Increased Expression Of Ccrl2 Is Correlated With Clinical Prognosis In Human Bladder Cancer

A large amount of evidence suggests that expression of chemokine (C-C motif) receptor-like 2 (CCRL2) is associated with tumorigenesis. However, the relationship of CCRL2 expression with bladder cancer remains unclear. The aim of the present study was to investigate the clinical significance and biological role of CCRL2 in bladder cancer. In the present study, CCRL2 mRNA levels in 10 pairs of bladder cancer and adjacent noncancerous tissue samples were detected using real-time quantitative reverse transcription PCR (RT-PCR). In addition, immunohistochemistry was performed to detect the expression of CCRL2 in 100 clinical bladder cancer tissue samples.
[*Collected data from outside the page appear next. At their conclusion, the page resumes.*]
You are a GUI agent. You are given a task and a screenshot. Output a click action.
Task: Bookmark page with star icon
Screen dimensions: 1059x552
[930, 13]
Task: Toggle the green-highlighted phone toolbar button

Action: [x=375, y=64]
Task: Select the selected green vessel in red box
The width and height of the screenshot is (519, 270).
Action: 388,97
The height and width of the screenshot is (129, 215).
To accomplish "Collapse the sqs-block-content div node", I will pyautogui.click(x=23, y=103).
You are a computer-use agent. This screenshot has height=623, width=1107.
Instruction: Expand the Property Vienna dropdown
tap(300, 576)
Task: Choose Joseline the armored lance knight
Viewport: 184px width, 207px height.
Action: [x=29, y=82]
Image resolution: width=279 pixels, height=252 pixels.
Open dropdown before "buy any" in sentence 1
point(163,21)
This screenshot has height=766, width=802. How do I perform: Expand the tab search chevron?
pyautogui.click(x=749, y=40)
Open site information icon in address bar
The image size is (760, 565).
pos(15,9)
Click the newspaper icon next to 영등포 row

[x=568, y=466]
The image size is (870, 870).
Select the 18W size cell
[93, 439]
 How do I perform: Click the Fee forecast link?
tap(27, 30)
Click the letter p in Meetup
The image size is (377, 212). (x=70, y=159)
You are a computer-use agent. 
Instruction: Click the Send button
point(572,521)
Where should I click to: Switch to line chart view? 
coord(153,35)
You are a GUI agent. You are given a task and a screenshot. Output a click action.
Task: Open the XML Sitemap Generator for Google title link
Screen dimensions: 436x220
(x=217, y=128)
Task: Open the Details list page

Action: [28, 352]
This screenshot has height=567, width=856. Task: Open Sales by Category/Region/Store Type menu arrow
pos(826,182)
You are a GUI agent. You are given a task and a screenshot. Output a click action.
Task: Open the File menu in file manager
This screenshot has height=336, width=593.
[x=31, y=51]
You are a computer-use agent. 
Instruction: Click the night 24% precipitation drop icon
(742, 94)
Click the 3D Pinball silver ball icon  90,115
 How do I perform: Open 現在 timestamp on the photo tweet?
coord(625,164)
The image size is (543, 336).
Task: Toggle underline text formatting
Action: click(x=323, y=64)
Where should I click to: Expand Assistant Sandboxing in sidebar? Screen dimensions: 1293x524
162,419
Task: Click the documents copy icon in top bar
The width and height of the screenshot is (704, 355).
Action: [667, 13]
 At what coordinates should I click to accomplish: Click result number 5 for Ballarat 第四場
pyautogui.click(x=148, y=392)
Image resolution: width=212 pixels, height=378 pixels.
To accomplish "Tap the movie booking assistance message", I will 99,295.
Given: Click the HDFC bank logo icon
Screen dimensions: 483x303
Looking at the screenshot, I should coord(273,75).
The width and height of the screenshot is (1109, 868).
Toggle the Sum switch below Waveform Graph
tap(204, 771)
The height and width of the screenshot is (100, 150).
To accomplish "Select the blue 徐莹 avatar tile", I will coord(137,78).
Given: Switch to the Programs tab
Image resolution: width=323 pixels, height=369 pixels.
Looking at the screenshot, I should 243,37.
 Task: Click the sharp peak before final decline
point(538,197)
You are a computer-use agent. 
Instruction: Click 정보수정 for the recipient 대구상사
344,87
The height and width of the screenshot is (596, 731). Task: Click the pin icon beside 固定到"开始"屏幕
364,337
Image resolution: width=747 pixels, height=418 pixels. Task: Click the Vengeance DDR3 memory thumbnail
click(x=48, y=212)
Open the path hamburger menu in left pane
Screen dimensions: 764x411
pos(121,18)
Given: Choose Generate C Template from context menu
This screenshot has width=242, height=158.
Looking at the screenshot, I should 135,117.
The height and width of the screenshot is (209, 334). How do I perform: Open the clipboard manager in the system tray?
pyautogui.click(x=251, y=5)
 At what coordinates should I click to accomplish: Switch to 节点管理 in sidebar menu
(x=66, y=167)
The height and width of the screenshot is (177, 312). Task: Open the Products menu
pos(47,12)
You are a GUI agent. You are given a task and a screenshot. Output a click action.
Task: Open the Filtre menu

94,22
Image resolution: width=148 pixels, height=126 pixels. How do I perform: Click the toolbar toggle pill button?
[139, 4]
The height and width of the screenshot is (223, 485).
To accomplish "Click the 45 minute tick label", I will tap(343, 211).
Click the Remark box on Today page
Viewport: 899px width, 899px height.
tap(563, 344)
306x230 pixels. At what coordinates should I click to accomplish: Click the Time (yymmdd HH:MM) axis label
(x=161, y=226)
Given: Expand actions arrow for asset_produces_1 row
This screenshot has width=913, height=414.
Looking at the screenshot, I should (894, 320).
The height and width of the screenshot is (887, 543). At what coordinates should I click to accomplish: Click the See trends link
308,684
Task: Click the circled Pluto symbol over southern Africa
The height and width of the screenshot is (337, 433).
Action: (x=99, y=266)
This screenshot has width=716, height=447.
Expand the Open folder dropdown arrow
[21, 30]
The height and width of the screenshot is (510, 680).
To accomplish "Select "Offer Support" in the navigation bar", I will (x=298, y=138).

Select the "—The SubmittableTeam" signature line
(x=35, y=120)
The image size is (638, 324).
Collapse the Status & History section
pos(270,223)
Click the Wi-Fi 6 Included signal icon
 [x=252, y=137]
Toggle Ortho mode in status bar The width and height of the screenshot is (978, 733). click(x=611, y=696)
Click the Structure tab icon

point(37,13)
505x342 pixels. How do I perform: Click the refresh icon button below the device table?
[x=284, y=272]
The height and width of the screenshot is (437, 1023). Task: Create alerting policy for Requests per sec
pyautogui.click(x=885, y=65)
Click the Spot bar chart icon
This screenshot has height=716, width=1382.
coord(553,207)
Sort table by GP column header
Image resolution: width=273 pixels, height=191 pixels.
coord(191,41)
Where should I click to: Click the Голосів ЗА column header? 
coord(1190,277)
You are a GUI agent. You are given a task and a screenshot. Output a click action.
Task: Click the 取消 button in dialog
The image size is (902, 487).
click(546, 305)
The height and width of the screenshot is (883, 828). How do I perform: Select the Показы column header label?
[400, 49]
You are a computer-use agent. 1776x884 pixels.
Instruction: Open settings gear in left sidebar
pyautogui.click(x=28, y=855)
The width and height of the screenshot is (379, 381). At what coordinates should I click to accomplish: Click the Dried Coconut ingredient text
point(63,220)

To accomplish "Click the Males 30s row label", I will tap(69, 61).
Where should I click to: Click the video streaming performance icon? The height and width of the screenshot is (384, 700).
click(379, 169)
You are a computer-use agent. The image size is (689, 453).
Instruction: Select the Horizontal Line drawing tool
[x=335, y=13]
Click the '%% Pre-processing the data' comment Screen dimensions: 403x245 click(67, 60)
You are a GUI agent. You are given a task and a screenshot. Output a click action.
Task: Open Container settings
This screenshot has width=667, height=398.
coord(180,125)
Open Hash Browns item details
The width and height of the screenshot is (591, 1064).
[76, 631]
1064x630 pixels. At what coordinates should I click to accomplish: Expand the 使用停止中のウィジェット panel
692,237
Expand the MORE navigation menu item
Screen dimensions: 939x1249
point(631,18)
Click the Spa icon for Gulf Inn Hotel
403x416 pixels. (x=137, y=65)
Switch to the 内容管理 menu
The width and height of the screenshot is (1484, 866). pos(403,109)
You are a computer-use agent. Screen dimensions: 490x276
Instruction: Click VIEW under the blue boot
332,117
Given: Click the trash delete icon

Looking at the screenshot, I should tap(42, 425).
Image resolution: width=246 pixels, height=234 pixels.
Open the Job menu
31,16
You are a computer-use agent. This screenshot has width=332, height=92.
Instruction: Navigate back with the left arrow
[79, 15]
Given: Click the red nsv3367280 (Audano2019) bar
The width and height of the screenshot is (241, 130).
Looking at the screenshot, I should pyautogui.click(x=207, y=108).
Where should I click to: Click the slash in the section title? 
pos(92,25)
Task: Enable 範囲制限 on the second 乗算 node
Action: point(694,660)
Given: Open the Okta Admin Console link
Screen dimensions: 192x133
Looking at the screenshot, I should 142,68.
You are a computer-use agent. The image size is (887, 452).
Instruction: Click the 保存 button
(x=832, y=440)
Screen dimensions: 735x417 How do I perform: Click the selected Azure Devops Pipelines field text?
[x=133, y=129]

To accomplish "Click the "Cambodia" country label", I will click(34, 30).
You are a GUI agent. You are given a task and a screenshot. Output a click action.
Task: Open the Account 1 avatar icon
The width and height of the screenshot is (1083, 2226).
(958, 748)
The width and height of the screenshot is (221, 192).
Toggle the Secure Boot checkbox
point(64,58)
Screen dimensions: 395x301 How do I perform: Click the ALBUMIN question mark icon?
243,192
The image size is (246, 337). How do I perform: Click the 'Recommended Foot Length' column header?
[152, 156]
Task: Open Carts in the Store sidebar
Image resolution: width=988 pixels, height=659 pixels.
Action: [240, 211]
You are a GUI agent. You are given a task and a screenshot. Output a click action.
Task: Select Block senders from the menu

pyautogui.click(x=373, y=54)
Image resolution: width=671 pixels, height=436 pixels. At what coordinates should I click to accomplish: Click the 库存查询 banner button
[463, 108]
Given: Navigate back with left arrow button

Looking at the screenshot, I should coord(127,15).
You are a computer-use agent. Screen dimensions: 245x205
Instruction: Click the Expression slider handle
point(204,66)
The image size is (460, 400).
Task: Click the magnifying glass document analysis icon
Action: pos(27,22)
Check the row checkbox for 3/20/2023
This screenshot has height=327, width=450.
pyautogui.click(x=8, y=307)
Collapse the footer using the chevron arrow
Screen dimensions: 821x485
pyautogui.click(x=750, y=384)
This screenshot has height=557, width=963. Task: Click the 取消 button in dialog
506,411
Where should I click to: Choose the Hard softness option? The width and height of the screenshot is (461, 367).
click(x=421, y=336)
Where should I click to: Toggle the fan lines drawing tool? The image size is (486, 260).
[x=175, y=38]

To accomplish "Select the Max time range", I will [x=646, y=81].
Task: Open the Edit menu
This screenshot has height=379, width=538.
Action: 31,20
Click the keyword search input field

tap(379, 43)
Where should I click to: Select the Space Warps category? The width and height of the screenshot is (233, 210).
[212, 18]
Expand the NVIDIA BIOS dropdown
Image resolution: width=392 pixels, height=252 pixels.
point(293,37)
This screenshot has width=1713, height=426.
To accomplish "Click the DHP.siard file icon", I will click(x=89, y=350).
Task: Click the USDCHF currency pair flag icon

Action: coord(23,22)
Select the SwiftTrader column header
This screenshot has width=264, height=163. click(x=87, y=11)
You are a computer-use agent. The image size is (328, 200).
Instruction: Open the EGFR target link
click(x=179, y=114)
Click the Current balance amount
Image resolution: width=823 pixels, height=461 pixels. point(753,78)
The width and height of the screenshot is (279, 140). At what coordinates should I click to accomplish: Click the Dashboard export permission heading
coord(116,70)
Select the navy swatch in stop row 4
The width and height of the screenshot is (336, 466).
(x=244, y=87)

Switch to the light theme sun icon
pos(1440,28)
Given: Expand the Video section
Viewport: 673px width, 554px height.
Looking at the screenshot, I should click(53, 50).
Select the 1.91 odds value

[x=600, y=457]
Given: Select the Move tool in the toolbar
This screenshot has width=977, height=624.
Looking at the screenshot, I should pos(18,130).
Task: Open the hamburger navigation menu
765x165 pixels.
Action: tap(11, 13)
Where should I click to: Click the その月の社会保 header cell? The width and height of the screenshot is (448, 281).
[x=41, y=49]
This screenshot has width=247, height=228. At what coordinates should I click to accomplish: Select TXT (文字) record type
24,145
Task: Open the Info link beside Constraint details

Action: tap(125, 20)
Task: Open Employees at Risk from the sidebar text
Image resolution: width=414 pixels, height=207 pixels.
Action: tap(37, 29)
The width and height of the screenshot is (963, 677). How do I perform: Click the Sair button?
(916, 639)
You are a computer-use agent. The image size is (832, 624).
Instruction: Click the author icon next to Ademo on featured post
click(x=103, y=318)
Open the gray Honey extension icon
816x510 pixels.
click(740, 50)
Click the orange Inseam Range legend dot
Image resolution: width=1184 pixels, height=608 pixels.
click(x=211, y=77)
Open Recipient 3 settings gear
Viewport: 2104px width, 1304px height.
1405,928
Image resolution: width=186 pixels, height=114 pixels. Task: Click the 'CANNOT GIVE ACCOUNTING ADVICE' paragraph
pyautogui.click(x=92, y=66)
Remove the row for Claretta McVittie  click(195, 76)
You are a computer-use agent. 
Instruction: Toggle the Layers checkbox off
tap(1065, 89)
Furthermore, the correlations between CCRL2 expression and clinicopathological features of bladder cancer were analyzed. The results showed that expression levels of CCRL2 were significantly higher in bladder cancer tissues compared with those in adjacent normal tissues (p < 0.05). In addition, high expression of CCRL2 was significantly associated with differentiation (p = 0.006), tumor types (p = 0.038), and recurrence (p = 0.023). According to Kaplan-Meier analysis, CCRL2 expression was closely correlated with overall survival (p = 0.005) of bladder cancer, but not with recurrence-free survival (p = 0.112). Moreover, Cox multivariate regression analyses revealed that CCRL2 expression was an independent predictor of overall survival (p = 0.018, hazard ratio = 2.697, confidence interval 1.161-6.264). The present study data suggest that expression of CCRL2 is closely associated with human bladder cancer, and this protein might be used as a new target and prognostic factor in human bladder cancer.